▶ _Written exercise_:
Could you copy the material below line for line, leaving out the pictures?

-- Start of Listed records --

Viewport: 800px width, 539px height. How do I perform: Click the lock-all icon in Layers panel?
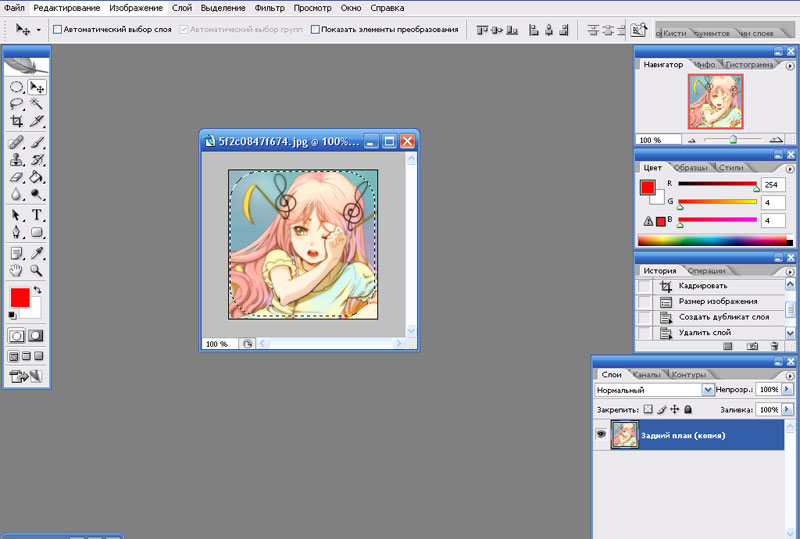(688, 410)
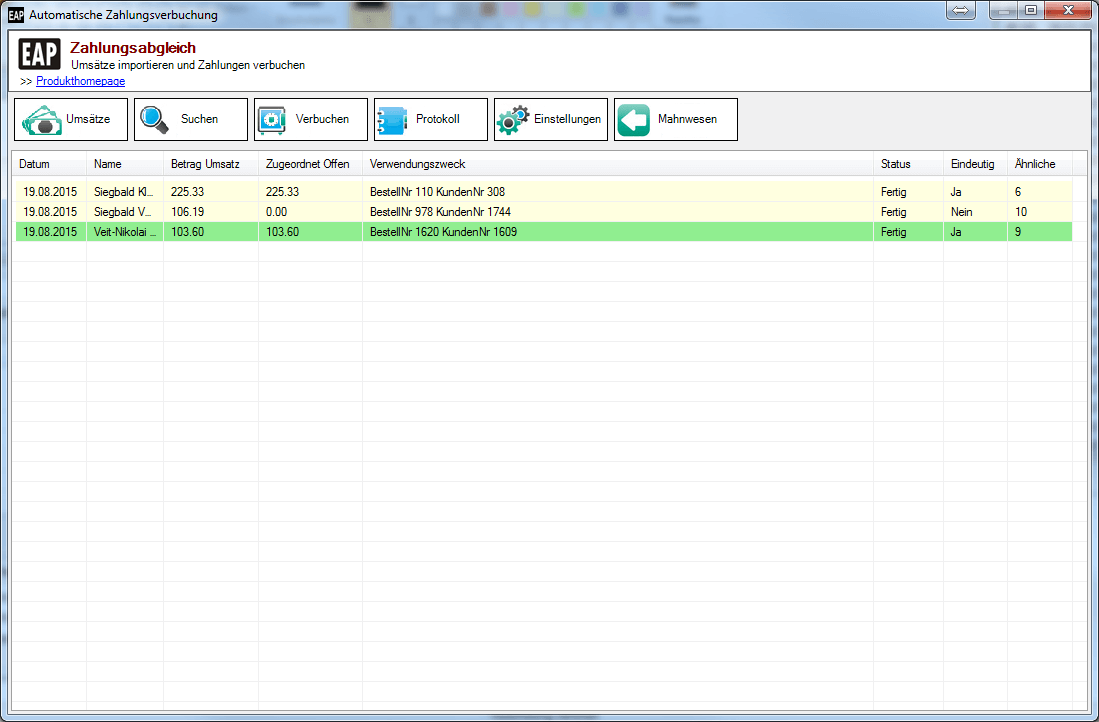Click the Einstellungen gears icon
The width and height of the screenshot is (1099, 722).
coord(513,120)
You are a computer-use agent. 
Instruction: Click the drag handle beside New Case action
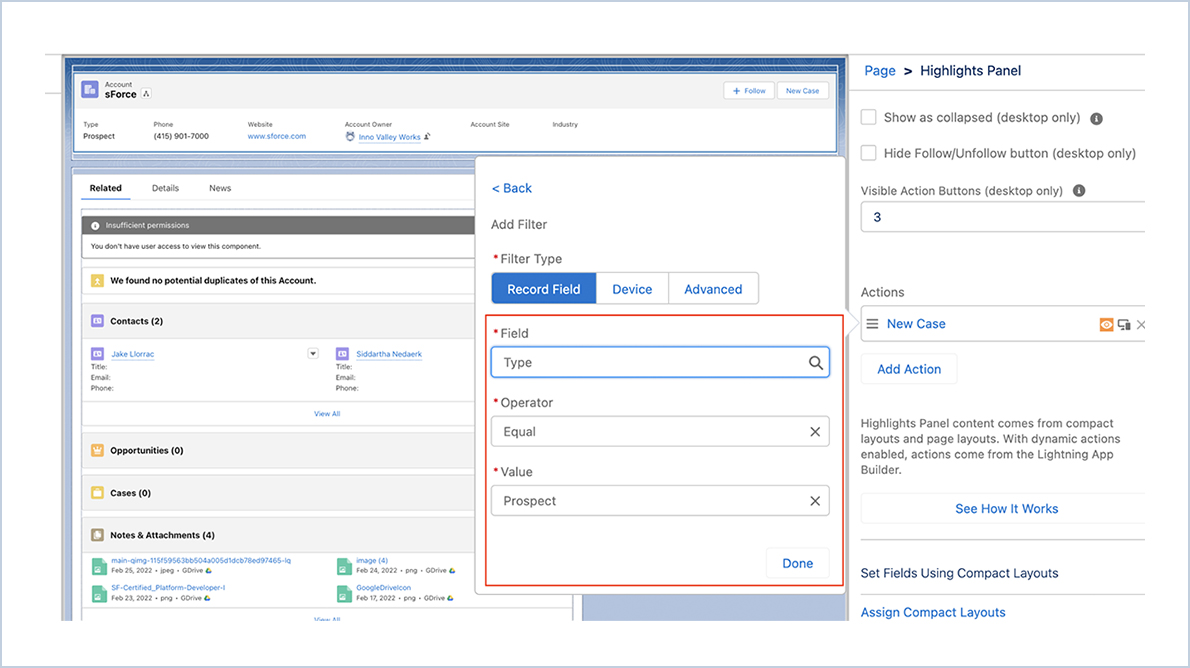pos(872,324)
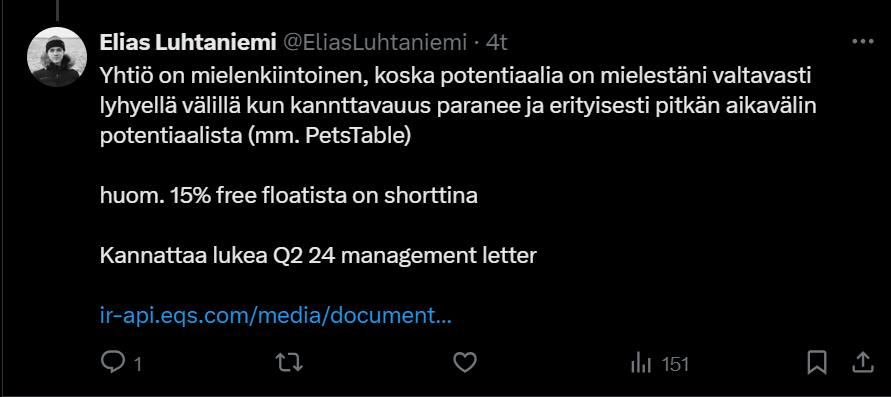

-- End of Listed records --

▶ _Response to the task_:
Viewport: 800px width, 539px height. How do I perform: Click the lock-all icon in Layers panel?
(688, 410)
Click the Einstellungen gears icon
The width and height of the screenshot is (1099, 722).
coord(513,120)
You are a computer-use agent. 
Instruction: Click the drag handle beside New Case action
pos(872,324)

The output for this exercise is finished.